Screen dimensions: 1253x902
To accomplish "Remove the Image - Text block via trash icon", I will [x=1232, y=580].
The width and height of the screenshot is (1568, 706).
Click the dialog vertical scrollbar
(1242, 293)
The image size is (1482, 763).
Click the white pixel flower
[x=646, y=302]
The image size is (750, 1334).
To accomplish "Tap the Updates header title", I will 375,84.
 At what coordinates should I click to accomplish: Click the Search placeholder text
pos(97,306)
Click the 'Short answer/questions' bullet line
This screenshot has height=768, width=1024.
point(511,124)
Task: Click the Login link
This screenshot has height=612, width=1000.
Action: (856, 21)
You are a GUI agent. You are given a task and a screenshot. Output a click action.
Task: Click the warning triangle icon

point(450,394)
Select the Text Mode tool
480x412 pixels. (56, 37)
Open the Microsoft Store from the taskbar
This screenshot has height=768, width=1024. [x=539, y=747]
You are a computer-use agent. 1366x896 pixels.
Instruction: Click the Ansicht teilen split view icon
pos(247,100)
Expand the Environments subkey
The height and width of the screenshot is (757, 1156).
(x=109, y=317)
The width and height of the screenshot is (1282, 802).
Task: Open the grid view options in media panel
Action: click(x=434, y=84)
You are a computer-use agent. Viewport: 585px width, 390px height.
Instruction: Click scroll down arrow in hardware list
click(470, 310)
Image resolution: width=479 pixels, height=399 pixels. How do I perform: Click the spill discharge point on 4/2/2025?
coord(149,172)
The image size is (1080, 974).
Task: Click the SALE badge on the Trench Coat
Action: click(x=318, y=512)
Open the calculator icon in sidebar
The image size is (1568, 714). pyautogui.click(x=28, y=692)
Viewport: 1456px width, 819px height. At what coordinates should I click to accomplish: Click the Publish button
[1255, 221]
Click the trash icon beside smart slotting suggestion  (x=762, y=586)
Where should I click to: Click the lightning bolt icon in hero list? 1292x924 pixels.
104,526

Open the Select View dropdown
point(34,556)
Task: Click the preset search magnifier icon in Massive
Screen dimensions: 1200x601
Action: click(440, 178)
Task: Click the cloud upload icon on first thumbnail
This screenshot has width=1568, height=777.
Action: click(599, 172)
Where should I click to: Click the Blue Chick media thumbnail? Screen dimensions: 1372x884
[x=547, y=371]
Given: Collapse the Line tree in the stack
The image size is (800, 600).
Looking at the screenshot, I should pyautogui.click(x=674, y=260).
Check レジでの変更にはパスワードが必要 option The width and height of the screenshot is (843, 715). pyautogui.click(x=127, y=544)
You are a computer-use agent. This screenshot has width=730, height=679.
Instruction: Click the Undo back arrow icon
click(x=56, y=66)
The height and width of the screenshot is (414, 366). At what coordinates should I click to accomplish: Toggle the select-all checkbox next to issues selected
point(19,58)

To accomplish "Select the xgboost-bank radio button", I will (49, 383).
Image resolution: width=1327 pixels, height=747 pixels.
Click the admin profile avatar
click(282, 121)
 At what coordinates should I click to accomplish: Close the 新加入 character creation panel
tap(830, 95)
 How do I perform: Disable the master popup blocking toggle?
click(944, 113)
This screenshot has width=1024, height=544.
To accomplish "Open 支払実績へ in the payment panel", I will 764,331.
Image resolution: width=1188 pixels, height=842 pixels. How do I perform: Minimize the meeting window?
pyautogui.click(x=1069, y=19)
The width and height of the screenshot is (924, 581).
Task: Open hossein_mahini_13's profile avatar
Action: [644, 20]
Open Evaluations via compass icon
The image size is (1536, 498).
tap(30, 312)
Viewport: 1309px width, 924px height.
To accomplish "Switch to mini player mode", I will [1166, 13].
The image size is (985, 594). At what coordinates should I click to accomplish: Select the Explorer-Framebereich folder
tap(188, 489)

*TO DO:* Duplicate every one of the rows above, line for line, without altering anything.

*REPLY:*
Screen dimensions: 1253x902
To accomplish "Remove the Image - Text block via trash icon", I will [x=1232, y=580].
The width and height of the screenshot is (1568, 706).
Click the dialog vertical scrollbar
(1242, 293)
The image size is (1482, 763).
Click the white pixel flower
[x=646, y=302]
The image size is (750, 1334).
To accomplish "Tap the Updates header title", I will 375,84.
 At what coordinates should I click to accomplish: Click the Search placeholder text
pos(97,306)
Click the 'Short answer/questions' bullet line
This screenshot has height=768, width=1024.
point(511,124)
Task: Click the Login link
This screenshot has height=612, width=1000.
Action: (856, 21)
You are a GUI agent. You are given a task and a screenshot. Output a click action.
Task: Click the warning triangle icon

point(450,394)
Select the Text Mode tool
480x412 pixels. (56, 37)
Open the Microsoft Store from the taskbar
This screenshot has height=768, width=1024. [x=539, y=747]
You are a computer-use agent. 1366x896 pixels.
Instruction: Click the Ansicht teilen split view icon
pos(247,100)
Expand the Environments subkey
The height and width of the screenshot is (757, 1156).
(x=109, y=317)
The width and height of the screenshot is (1282, 802).
Task: Open the grid view options in media panel
Action: click(x=434, y=84)
You are a computer-use agent. Viewport: 585px width, 390px height.
Instruction: Click scroll down arrow in hardware list
click(470, 310)
Image resolution: width=479 pixels, height=399 pixels. How do I perform: Click the spill discharge point on 4/2/2025?
coord(149,172)
The image size is (1080, 974).
Task: Click the SALE badge on the Trench Coat
Action: click(x=318, y=512)
Open the calculator icon in sidebar
The image size is (1568, 714). pyautogui.click(x=28, y=692)
Viewport: 1456px width, 819px height. At what coordinates should I click to accomplish: Click the Publish button
[1255, 221]
Click the trash icon beside smart slotting suggestion  (x=762, y=586)
Where should I click to: Click the lightning bolt icon in hero list? 1292x924 pixels.
104,526

Open the Select View dropdown
point(34,556)
Task: Click the preset search magnifier icon in Massive
Screen dimensions: 1200x601
Action: click(440, 178)
Task: Click the cloud upload icon on first thumbnail
This screenshot has width=1568, height=777.
Action: click(599, 172)
Where should I click to: Click the Blue Chick media thumbnail? Screen dimensions: 1372x884
[x=547, y=371]
Given: Collapse the Line tree in the stack
The image size is (800, 600).
Looking at the screenshot, I should pyautogui.click(x=674, y=260).
Check レジでの変更にはパスワードが必要 option The width and height of the screenshot is (843, 715). pyautogui.click(x=127, y=544)
You are a computer-use agent. This screenshot has width=730, height=679.
Instruction: Click the Undo back arrow icon
click(x=56, y=66)
The height and width of the screenshot is (414, 366). At what coordinates should I click to accomplish: Toggle the select-all checkbox next to issues selected
point(19,58)

To accomplish "Select the xgboost-bank radio button", I will (49, 383).
Image resolution: width=1327 pixels, height=747 pixels.
Click the admin profile avatar
click(282, 121)
 At what coordinates should I click to accomplish: Close the 新加入 character creation panel
tap(830, 95)
 How do I perform: Disable the master popup blocking toggle?
click(944, 113)
This screenshot has width=1024, height=544.
To accomplish "Open 支払実績へ in the payment panel", I will 764,331.
Image resolution: width=1188 pixels, height=842 pixels. How do I perform: Minimize the meeting window?
pyautogui.click(x=1069, y=19)
The width and height of the screenshot is (924, 581).
Task: Open hossein_mahini_13's profile avatar
Action: [644, 20]
Open Evaluations via compass icon
The image size is (1536, 498).
tap(30, 312)
Viewport: 1309px width, 924px height.
To accomplish "Switch to mini player mode", I will [1166, 13].
The image size is (985, 594). At what coordinates should I click to accomplish: Select the Explorer-Framebereich folder
tap(188, 489)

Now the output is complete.